> [WORK TO BE COMPLETED]: Every line below that holds the string "search" should be copied out.

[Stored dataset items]
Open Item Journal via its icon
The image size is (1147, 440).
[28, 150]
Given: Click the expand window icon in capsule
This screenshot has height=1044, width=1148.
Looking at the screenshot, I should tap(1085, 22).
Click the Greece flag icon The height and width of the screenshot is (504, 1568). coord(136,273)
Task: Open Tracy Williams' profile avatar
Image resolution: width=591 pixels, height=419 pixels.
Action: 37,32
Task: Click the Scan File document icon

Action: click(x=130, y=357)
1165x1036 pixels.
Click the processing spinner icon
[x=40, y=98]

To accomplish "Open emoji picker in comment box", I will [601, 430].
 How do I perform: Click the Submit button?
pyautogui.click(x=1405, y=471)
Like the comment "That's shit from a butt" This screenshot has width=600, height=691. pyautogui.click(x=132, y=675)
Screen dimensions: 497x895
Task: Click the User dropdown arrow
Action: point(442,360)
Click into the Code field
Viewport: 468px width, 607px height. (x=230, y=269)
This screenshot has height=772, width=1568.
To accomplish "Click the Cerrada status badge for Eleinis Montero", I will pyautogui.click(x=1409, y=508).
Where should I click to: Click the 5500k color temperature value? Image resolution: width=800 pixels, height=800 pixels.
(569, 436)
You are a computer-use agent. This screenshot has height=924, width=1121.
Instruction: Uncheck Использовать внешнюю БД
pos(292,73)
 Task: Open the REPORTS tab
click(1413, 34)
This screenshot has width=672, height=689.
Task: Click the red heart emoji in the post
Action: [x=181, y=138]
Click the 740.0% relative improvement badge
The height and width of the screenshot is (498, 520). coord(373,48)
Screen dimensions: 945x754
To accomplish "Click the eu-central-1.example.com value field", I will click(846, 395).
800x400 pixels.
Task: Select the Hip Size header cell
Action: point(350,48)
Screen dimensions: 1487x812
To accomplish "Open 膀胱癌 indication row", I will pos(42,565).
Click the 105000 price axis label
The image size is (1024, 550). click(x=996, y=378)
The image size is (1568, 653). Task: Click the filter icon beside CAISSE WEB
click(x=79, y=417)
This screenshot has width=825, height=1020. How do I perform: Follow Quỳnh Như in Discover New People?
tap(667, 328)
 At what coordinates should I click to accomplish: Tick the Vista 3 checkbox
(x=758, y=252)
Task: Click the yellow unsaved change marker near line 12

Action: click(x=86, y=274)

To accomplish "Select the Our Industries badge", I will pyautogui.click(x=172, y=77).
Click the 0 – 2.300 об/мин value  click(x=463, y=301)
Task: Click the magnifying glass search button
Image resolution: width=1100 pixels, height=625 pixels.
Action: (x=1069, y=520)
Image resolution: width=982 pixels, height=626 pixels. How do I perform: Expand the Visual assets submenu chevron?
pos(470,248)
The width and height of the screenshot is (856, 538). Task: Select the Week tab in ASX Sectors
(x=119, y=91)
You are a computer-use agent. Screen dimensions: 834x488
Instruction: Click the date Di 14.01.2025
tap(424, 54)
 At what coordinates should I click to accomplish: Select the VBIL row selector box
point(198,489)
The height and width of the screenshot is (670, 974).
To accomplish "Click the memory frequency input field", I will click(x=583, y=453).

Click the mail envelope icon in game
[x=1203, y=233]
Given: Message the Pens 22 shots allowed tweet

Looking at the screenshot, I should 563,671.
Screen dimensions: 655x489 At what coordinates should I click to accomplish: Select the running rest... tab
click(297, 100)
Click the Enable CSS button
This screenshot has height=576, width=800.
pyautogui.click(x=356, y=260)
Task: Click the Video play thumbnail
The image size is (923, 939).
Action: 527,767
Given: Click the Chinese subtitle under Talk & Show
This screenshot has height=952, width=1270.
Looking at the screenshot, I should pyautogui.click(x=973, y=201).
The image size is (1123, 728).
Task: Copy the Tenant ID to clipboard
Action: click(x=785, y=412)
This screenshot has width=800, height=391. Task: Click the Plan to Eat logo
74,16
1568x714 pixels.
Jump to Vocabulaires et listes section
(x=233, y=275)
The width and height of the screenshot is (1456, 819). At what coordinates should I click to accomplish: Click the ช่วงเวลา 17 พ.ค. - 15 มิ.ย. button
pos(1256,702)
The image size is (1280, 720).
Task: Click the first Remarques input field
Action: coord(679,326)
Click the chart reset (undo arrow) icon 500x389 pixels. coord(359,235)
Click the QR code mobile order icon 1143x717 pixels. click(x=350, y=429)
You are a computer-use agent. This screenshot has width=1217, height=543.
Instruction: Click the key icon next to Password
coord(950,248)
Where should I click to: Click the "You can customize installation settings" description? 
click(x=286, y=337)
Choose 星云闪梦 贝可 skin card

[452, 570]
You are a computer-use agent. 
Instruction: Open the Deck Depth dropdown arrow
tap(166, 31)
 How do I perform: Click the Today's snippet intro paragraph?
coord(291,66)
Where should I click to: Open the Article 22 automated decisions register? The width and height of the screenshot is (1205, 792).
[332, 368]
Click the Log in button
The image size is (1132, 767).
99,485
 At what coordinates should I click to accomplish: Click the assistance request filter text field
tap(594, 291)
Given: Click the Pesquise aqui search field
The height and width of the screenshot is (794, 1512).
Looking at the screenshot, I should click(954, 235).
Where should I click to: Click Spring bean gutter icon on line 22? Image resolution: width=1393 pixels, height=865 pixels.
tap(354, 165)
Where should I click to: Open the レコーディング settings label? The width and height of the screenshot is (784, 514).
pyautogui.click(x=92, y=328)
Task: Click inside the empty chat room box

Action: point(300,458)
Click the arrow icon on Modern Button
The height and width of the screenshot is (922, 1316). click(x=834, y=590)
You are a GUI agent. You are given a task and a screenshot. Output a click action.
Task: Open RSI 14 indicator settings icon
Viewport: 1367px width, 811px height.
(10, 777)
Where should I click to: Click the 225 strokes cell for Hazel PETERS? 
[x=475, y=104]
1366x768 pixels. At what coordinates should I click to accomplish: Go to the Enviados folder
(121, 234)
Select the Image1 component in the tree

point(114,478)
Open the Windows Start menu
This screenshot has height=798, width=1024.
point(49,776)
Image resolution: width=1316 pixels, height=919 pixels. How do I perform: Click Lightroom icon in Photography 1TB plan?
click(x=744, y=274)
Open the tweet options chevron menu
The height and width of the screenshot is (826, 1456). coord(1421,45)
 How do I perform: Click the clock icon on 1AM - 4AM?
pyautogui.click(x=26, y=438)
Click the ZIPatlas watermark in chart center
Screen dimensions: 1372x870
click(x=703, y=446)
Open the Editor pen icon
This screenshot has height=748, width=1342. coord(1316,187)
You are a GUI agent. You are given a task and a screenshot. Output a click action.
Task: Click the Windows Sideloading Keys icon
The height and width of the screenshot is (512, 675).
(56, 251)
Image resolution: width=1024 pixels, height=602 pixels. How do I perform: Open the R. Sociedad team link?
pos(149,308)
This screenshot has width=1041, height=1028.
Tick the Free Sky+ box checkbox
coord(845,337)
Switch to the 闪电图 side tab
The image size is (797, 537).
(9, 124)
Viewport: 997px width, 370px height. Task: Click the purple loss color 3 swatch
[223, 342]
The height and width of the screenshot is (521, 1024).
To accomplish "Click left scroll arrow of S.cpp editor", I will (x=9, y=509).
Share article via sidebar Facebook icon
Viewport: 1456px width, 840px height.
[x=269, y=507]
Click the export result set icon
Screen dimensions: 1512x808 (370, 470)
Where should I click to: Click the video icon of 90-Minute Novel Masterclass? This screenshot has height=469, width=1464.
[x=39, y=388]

> [RESULT FOR THIS EXERCISE]:
Task: Click the magnifying glass search button
Given: Click the Pesquise aqui search field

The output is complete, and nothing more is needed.